*Records:*

***

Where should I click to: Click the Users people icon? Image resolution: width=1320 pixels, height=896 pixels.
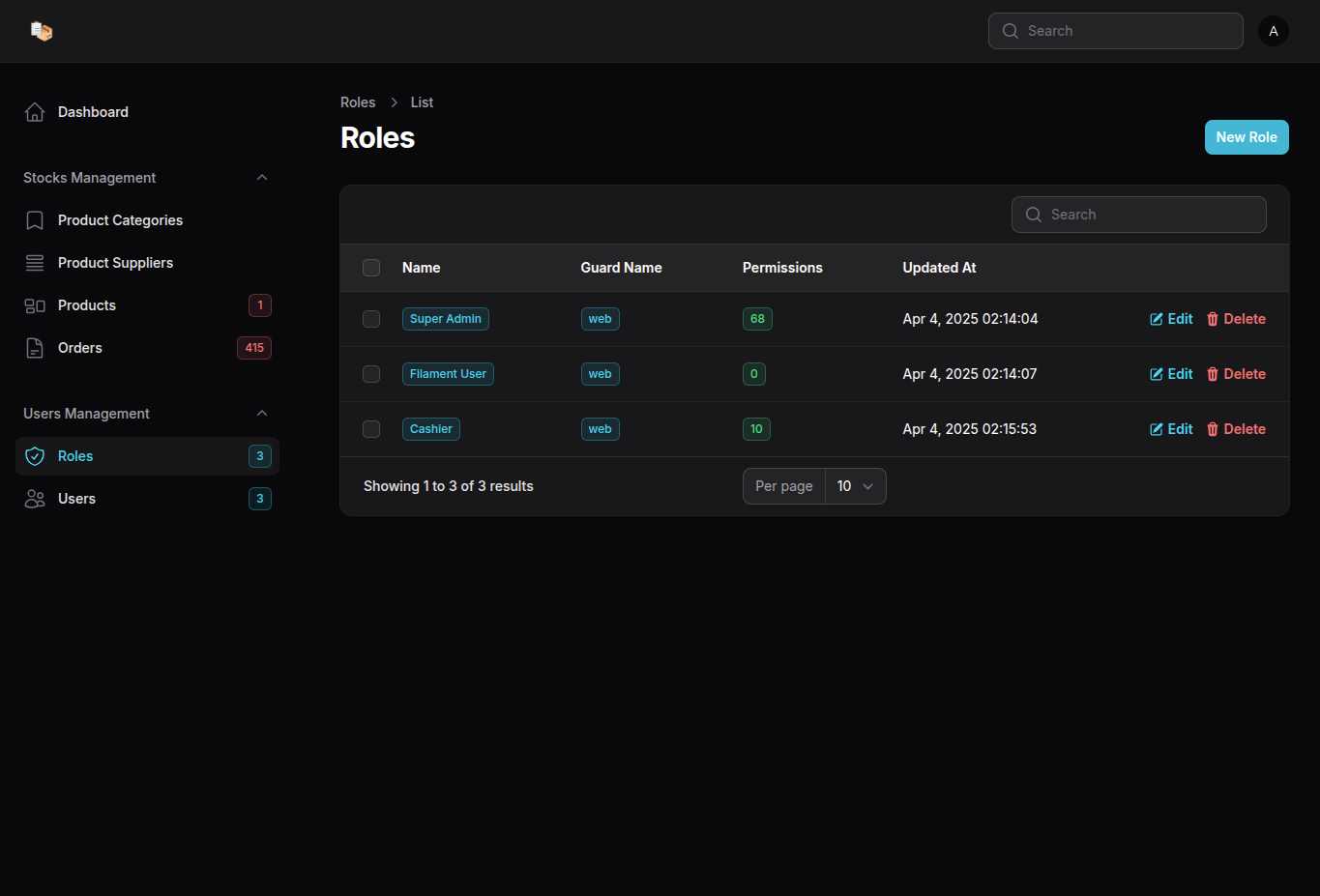[x=35, y=499]
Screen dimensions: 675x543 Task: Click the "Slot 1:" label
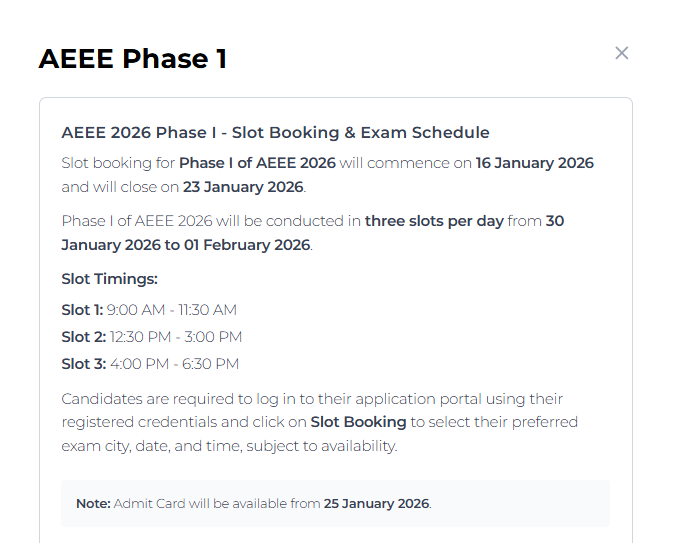click(82, 310)
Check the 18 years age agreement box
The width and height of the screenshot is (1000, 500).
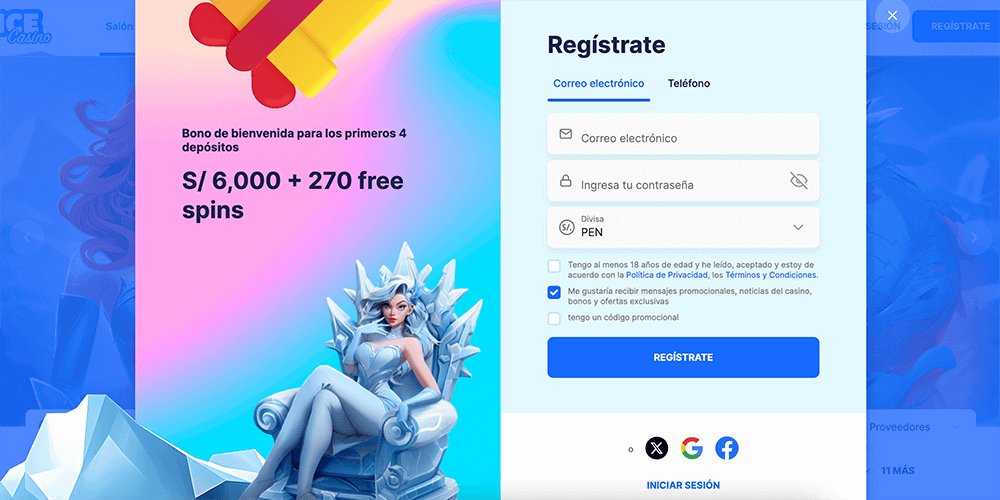coord(554,266)
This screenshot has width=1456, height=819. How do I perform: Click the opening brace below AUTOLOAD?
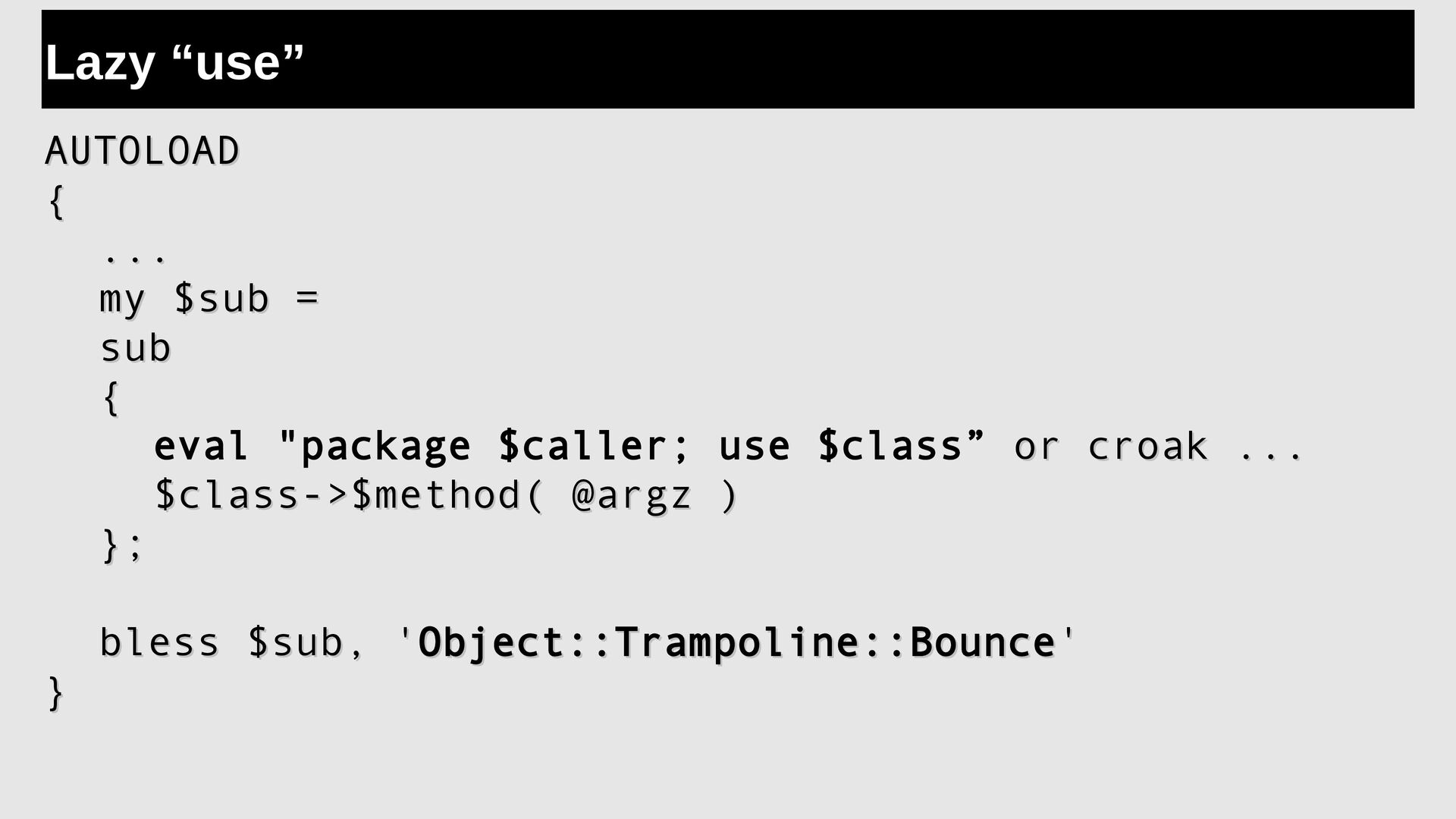click(x=56, y=202)
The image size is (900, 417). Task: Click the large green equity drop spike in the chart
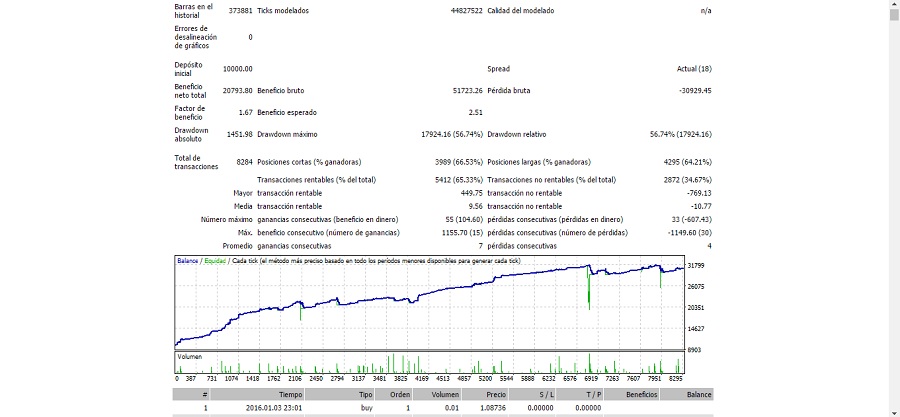589,292
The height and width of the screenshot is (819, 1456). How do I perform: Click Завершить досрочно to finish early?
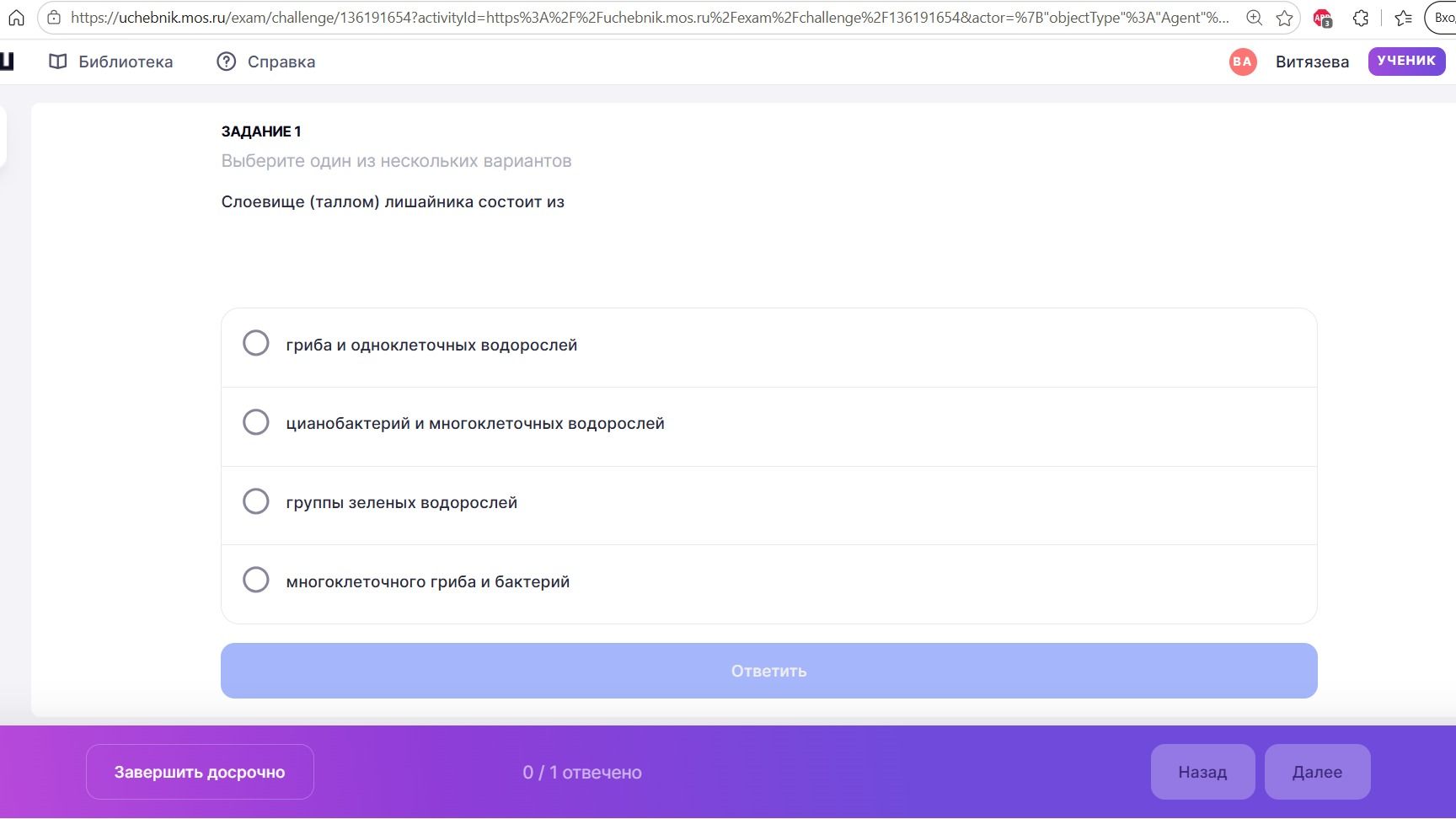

***

*Aim of the task:*
Please reproduce every entry above word for word, leaving out the pictures.

*Complete answer:*
Where should I click to: Click the Users people icon? Image resolution: width=1320 pixels, height=896 pixels.
[x=35, y=499]
Screen dimensions: 675x543 Task: Click the "Slot 1:" label
click(82, 310)
Check the 18 years age agreement box
The width and height of the screenshot is (1000, 500).
coord(554,266)
This screenshot has width=1456, height=819. How do I perform: Click the opening brace below AUTOLOAD?
click(x=56, y=202)
The image size is (900, 417). Task: Click the large green equity drop spike in the chart
589,292
The height and width of the screenshot is (819, 1456). How do I perform: Click Завершить досрочно to finish early?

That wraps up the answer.